IP Integration Is Standard Fare

The tool's graphical user interface enables designers to place network gateways, connect ports to clients, and either manually or automatically create a CHAIN topology. CHAINdesigner also generates a Verilog or SystemC description of the fabric for simulation, simulation testbenches, and constrained CHAIN netlists for input to the suite's second tool, CHAINcompiler.

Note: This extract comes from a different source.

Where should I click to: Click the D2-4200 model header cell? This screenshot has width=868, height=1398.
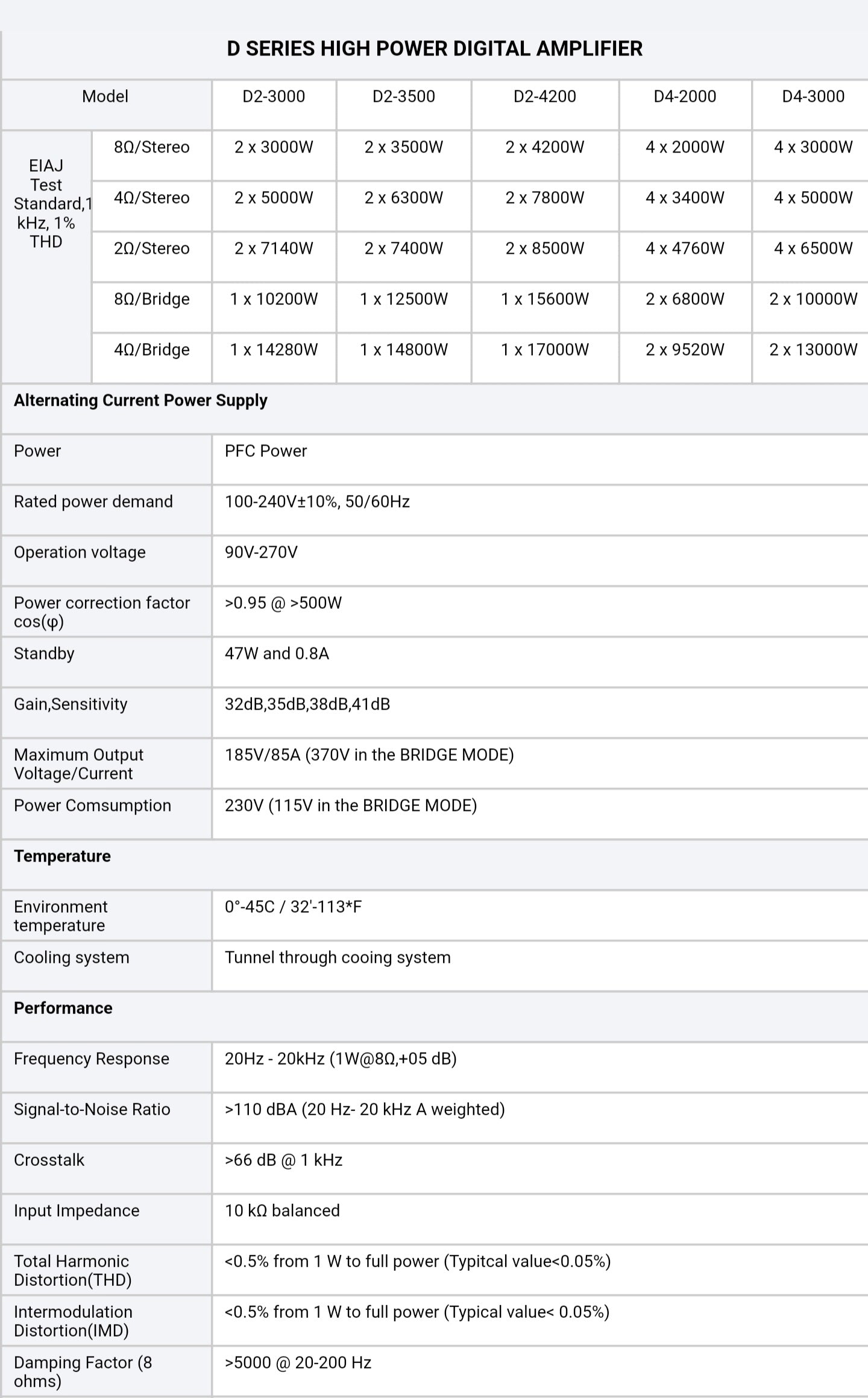(x=544, y=96)
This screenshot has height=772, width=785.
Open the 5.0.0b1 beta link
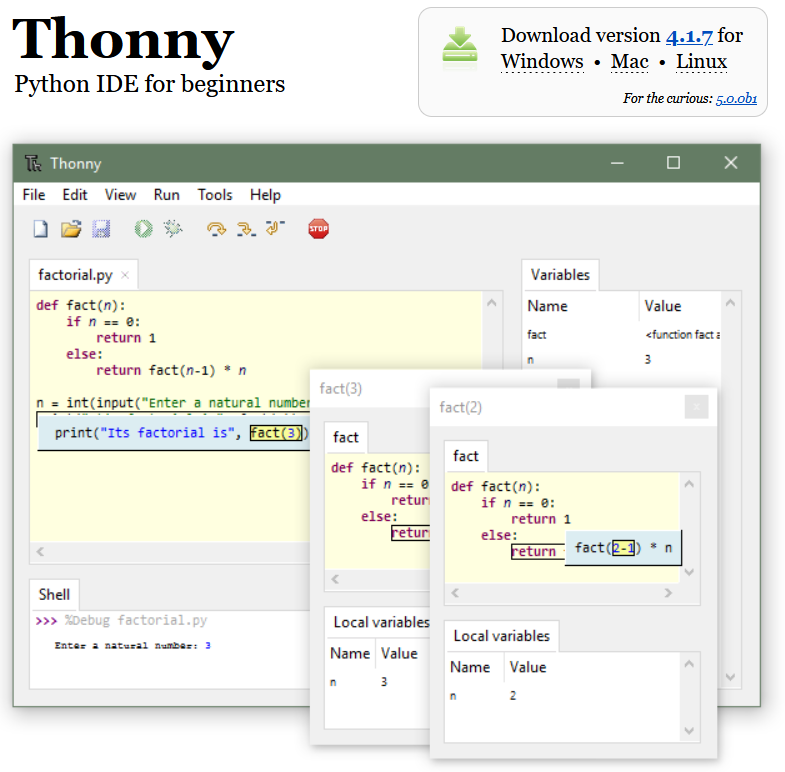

That tool accepts the constrained CHAIN netlist and components from Silistix's CHAINlibrary to produce a structural netlist for inclusion in the target SoC. The structural netlist is then fed into a conventional logic-synthesis tool such as Design Compiler and mapped to standard cells. CHAINcompiler also creates scripts for static timing analysis and provides hints for placement and routing. According to Silistix, use of CHAIN interconnects results in faster SoC timing closure. No synchronous paths enter or leave the interconnect, nor do clocks, so there are no paths from arbitrary design elements. Each endpoint in the design is laid out separately.

The packet-switched network allows replacement of lower-end CPUs or DSPs with faster ones without affecting the remainder of the design. Also, the interconnect offers protocol independence and the ability to mix and match any combination of third-party or internal IP blocks supporting diverse protocols.

Further, the company claims that the interconnect reduces power both at the system and bus levels. At the system level, CHAINworks eliminates issues related to frequency balancing, because any number of unrelated clock domains can be used. This lets each IP block function at its optimal frequency rather than at some artificial derivation of a system clock, thereby consuming less power.

At the bus level, CHAIN fabrics inherently use less power than conventional synchronous buses because of the nature of self-timed circuits. Power consumption is dictated by data traffic load rather than by a clock frequency, providing automatic fine-grained power management.